Image for article titled This fiscal fight cost the US economy $24 billion—but that’s just the beginning
  • Standard & Poors released an analysis forecasting the cost at $24 billion, or 0.6% of annualized fourth quarter growth. That means rather than a growth rate of close to 3%, we can expect closer to 2%, thanks to the interruption in spending by the government and by furloughed government employees and contractors, as well as businesses that have to hold up operations absent government efforts, like Alaska’s crab-trapping fleet. There’s also likely to have been less consumer spending given plummeting public confidence.
  • There’s also the cost of all the extra opening and closing down. In the 1995 and 1996, shutdowns cost the government $1.4 billion, according to the Congressional Budget Office (pdf). You can expect similar increases in operating costs once the government re-opens again.
  • The US had to borrow more money. Yes, the fight over borrowing and spending had the unintended consequence of forcing the US to spend more money on borrowing.
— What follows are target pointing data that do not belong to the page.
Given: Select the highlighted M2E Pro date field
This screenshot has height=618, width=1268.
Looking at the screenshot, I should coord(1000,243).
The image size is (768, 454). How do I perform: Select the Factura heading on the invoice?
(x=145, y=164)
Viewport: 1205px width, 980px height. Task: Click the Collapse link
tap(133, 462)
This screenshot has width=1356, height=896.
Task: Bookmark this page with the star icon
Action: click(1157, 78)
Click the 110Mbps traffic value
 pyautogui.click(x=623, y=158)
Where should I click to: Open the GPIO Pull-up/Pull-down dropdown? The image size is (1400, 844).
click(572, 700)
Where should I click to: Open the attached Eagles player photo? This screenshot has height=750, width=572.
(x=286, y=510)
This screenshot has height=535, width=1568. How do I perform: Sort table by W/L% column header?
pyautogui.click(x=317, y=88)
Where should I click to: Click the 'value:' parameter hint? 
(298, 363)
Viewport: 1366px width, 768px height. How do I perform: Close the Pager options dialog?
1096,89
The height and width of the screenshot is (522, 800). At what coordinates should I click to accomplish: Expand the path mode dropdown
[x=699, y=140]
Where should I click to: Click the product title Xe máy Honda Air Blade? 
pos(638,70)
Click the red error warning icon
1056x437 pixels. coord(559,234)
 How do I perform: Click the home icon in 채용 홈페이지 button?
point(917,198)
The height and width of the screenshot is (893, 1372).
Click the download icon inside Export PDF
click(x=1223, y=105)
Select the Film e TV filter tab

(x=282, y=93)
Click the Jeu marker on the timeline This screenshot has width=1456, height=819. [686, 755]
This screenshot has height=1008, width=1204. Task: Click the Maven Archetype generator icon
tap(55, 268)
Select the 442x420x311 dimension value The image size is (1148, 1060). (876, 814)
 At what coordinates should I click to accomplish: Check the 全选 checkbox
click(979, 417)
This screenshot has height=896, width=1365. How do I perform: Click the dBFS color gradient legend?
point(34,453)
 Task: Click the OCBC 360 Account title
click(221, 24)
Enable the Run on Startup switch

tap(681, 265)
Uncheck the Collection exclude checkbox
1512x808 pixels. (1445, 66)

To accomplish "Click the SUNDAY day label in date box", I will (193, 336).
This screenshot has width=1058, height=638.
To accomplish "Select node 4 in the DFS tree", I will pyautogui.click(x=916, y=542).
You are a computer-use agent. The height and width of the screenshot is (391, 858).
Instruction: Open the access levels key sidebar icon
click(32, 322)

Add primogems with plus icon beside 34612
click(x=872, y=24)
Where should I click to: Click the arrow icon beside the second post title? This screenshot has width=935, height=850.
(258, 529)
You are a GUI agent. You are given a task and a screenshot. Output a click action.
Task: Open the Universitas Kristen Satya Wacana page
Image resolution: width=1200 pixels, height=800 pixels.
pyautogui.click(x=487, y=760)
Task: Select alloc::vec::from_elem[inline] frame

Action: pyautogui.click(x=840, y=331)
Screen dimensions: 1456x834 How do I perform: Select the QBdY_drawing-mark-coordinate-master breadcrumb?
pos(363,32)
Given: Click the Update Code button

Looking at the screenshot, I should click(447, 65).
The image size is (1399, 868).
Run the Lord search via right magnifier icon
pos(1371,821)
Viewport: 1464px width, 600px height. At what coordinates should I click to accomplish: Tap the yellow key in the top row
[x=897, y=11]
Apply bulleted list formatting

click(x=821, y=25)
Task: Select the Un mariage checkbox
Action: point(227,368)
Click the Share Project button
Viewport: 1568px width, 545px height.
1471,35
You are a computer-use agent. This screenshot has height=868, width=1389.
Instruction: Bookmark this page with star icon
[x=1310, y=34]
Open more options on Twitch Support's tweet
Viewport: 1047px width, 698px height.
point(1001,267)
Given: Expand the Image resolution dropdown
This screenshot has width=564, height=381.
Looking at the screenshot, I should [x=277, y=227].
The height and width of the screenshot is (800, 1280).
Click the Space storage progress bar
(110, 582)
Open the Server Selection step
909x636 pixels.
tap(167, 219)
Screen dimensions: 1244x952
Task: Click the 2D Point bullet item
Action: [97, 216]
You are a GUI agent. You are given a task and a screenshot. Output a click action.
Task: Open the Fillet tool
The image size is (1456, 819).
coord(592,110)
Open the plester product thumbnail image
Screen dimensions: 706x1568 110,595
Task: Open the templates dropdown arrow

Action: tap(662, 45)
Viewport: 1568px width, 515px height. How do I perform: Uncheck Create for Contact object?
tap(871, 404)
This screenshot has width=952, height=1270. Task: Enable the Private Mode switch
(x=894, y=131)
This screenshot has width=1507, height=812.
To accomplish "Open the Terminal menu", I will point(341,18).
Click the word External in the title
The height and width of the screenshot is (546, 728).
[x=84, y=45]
On October 8, the Treasury rolled over $30 billion in monthly US debt, and interest rates increased 23 basis points over the previous issuance. That means the US taxpayer will spend tens of millions more to finance public spending. It’s not a lot in the grand scheme of the US economy, but it all adds up after awhile.
  • The long-term consequence of this kind of fiscal management could be as large as $700 billion. A report (pdf) prepared by the forecasting firm Macroeconomic Advisors came up with that number based on a study of the last four years of fiscal policy brinksmanship, attempting to measure the cost of uncertainty created by a tax and spending policy that lurches among stop-gap agreements:
    The calculus includes the cost of too-low near term spending, the impact on corporate borrowing rates, and businesses’ reluctance to hire or invest without understanding what Congress will do next. While there are plenty of caveats to consider for an estimate like this, it seems clear that there are real and significant costs to running government on a crisis-to-crisis basis.